久しぶりの小瓶だ。この間に色々あった。人を好きになって、傷付いて、もうその傷が癒えようとしている。あいつを好きな気持ちは完全になくなって、とても楽になった。
いったいなんだったんだろう。あいつが好きだった時間は。好きになった俺が最初から負けていたけれど、なんであんなやつのために、日々胸を高鳴らせて、不安になって、こんなに傷付いてしまったのか。俺は同性愛者だから、人を好きになっても、気持ちは打ち明けないし、付き合いたいとも思わないし、別にたいした見返りを求めていたわけではない。ただ好きという感情がそこにあって、それを押し殺してただの友人として生きる。けれど、あいつとの人間関係自体、今考えるとおかしかった。あいつ、俺が好きだってわかってて、俺を好き勝手利用して、そして俺を捨てたのではないかとさえ思う。たとえ俺があいつを恋愛感情として好きなのではなく、友人として好きだったのだとしても、あの扱いをされたら同じくらい傷付いただろうな。

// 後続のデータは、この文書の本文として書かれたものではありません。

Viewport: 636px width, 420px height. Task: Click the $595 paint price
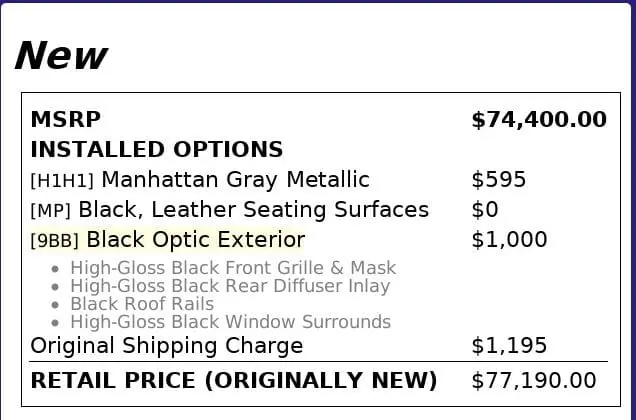click(498, 180)
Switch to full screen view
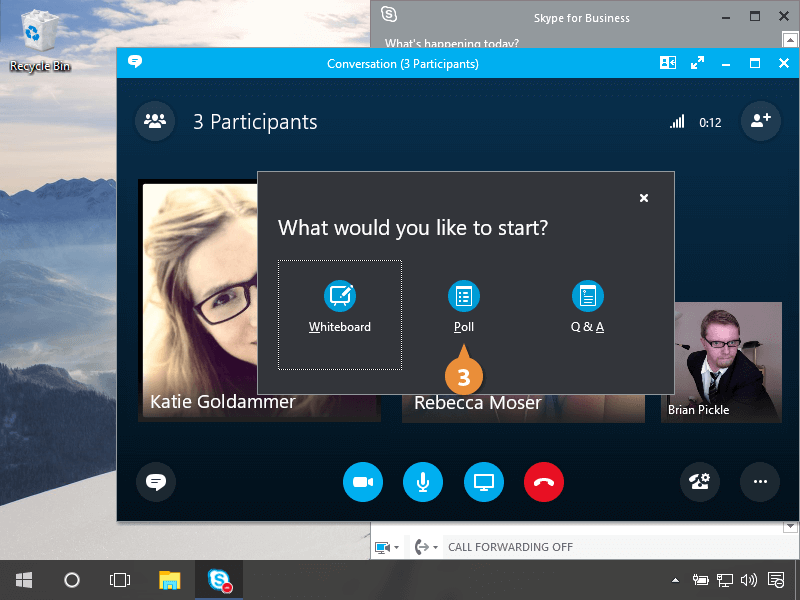This screenshot has width=800, height=600. pos(697,63)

人が信じられなくなって、毎晩泣いた。そのうち泣くことすらないくらいに、感情を失って、抜け殻のようになった。
でもこんな俺に手をさしのべてくれた人がたくさんいた。まだまだ心が痛んで眠れない夜は多いけれど、少しずつ、やる気を取り戻しつつある。月日が薬とはよく言うけれど、月日というより、その流れている時間の中で出会う人々が、なによりも人の心を癒してくれるのだと感じた。